Hive

You can use the Hive activity to facilitate querying and managing large datasets located in a distributed storage.

Note:
  • If you run this activity on the Red Hat platform (except version 7.0), you have to upgrade XML User Interface Language (XUL) Runner to version 1.8 or later. After the upgrading, reinstall Mozilla Firefox. To run this activity on Red Hat Enterprise Linux 7.0, see the "Known Issues" part in TIBCO ActiveMatrix BusinessWorks Plug-in for Big Data Release Notes for more details.
  • The Hive activity does not support uploading Hive data from local clusters.

The latest Hive, 0.12 or later, is supported by default. If you want to use the Hive activity based on previous Hive versions (earlier than Hive 0.12), you have to add the following property to the VM arguments in TIBCO Business Studio:

-Dcom.tibco.plugin.bigdata.oldhive.active=true

To access the VM arguments in TIBCO Business Studio, click Run > Run Configurations, expand BusinessWorks Application > BWApplication in the left panel of the Run Configurations dialog, and then click the Argument tab in the right panel of the dialog.

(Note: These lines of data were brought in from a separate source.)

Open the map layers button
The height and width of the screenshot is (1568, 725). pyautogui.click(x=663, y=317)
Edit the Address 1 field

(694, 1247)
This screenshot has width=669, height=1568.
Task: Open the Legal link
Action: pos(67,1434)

Also, for deployment of the WaitForJobCompletion activity, you have to add the following property to the Config.ini file:

com.tibco.plugin.bigdata.oldhive.active=true

The Config.ini file is located in the TIBCO_HOME/bw/version_number/domains/domain_name/appnodes/appspace_name/appnode_name directory.

General

In the General tab, you can specify the activity name in the process, establish a connection to HCatalog, and specify Hive scripts and other Hive options to query data.

The following table lists the configurations in the General tab of the Hive activity:

Field Module Property? Description
Name No The name to be displayed as the label for the activity in the process.
HCatalog Connection Yes The HCatalog Connection shared resource that is used to create a connection between the plug-in and HCatalog. Click to select an HCatalog Connection shared resource.

If no matching HCatalog Connection shared resources are found, click Create Shared Resource to create one. For more details, see Creating an HCatalog Connection.

IsFileBase No If the Hive scripts are from a file, you can select this check box
Hive Script File Yes The path of the file that contains the Hive scripts.

This field is displayed only when you select the IsFileBase check box.

Hive Editor No If the Hive scripts are not from a file, you can enter the Hive scripts directly in the Hive Editor field. The keywords of the scripts are highlighted automatically.

This field is displayed only when you clear the IsFileBase check box.

Define No In this field, you can define the Hive configuration variables. A variable is associated with a name and a value.
Status Directory Yes The directory where the status of the Hive job is located.
WaitForResult Yes If you want the process to wait for the Hive operation to complete, you can select this check box .
Note: When you select this check box, the Hive activity does not support querying more than 2 GB result data at one time because of the limitations of TIBCO ActiveMatrix BusinessWorks.

Description

In the Description tab, you can enter a short description for the Hive activity.

Input

The values that you specify in the Input tab override the ones that you specify in the corresponding fields in the General tab.

The following table lists all the possible input elements in the Input tab of the Hive activity:

Input Item Data Type Description
HiveFile String The path of the HDFS file that contains commands.

This element is displayed only when you select the IsFileBase check box in the General tab.

HiveScript String The Hive scripts directly.

This element is displayed only when you clear the IsFileBase check box in the General tab.

Defines String You can define the Hive configuration variables. Each variable is associated with a name and a value.
Status

Directory

String The directory where the status of the Hive job is located.
timeout Long The amount of time, in milliseconds, to wait for this activity to complete.

By default, this activity does not time out if you do not specify a value.

Output

In the Output tab, you can view the job ID of the Hive operation or the result of the job depending on whether you select the WaitForResult check box in the General tab.

The following table lists the output elements in the Output tab of the Hive activity:

Output Item Data Type Description
jobId String The job ID of the Hive operation.
Note: You can use the WaitForJobCompletion activity to wait for the job to complete. The exitValue output element in the Output tab of the WaitForJobCompletion activity The exit value of Hive SQL execution.

This element is displayed only when you clear WaitForResult check box in the General tab.

content String The result of the job.

This element is displayed only when you select the WaitForResult check box in the General tab.

Fault

In the Fault tab, you can view the error code and error message of the Hive activity. See Error Codes for more detailed explanation of errors.

The following table lists the error schema elements in the Fault tab of the Hive activity:

Error Schema Element Data Type Description
msg String The error message description that is returned by the plug-in.
msgCode String The error code that is returned by the plug-in.